> Written instruction: Format the listing below as a JSON array of strings, with each line as its own string. Skip any blank lines.

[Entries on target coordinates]
>> Start
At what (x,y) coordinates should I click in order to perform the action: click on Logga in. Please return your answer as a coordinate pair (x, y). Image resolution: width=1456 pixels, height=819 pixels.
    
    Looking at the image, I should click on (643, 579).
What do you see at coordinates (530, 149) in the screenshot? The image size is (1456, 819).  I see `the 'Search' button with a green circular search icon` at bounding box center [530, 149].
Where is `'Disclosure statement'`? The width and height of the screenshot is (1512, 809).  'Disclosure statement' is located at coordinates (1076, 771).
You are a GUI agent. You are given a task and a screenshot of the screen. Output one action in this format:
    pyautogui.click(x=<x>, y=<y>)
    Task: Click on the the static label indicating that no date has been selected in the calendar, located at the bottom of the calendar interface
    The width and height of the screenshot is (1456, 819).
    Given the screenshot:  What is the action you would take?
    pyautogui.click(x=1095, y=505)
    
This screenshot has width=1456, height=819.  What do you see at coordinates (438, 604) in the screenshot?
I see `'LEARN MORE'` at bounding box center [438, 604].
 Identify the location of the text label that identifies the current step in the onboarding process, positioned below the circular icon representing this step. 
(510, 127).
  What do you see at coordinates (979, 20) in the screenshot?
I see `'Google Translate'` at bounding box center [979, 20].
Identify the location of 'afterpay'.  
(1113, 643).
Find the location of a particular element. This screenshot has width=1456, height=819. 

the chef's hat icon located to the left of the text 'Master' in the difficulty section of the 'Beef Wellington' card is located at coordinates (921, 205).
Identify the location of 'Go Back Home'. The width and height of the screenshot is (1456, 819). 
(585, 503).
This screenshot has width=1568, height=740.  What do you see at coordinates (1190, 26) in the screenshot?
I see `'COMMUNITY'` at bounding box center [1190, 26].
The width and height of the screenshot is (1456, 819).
>> End
> Solution to this task:
[
  "At what (x,y) coordinates should I click in order to perform the action: click on Logga in. Please return your answer as a coordinate pair (x, y). Image resolution: width=1456 pixels, height=819 pixels.",
  "    Looking at the image, I should click on (643, 579).",
  "What do you see at coordinates (530, 149) in the screenshot? The image size is (1456, 819).  I see `the 'Search' button with a green circular search icon` at bounding box center [530, 149].",
  "Where is `'Disclosure statement'`? The width and height of the screenshot is (1512, 809).  'Disclosure statement' is located at coordinates (1076, 771).",
  "You are a GUI agent. You are given a task and a screenshot of the screen. Output one action in this format:",
  "    pyautogui.click(x=<x>, y=<y>)",
  "    Task: Click on the the static label indicating that no date has been selected in the calendar, located at the bottom of the calendar interface",
  "    The width and height of the screenshot is (1456, 819).",
  "    Given the screenshot:  What is the action you would take?",
  "    pyautogui.click(x=1095, y=505)",
  "This screenshot has width=1456, height=819.  What do you see at coordinates (438, 604) in the screenshot?",
  "I see `'LEARN MORE'` at bounding box center [438, 604].",
  " Identify the location of the text label that identifies the current step in the onboarding process, positioned below the circular icon representing this step. ",
  "(510, 127).",
  "  What do you see at coordinates (979, 20) in the screenshot?",
  "I see `'Google Translate'` at bounding box center [979, 20].",
  "Identify the location of 'afterpay'.  ",
  "(1113, 643).",
  "Find the location of a particular element. This screenshot has width=1456, height=819. ",
  "the chef's hat icon located to the left of the text 'Master' in the difficulty section of the 'Beef Wellington' card is located at coordinates (921, 205).",
  "Identify the location of 'Go Back Home'. The width and height of the screenshot is (1456, 819). ",
  "(585, 503).",
  "This screenshot has width=1568, height=740.  What do you see at coordinates (1190, 26) in the screenshot?",
  "I see `'COMMUNITY'` at bounding box center [1190, 26].",
  "The width and height of the screenshot is (1456, 819)."
]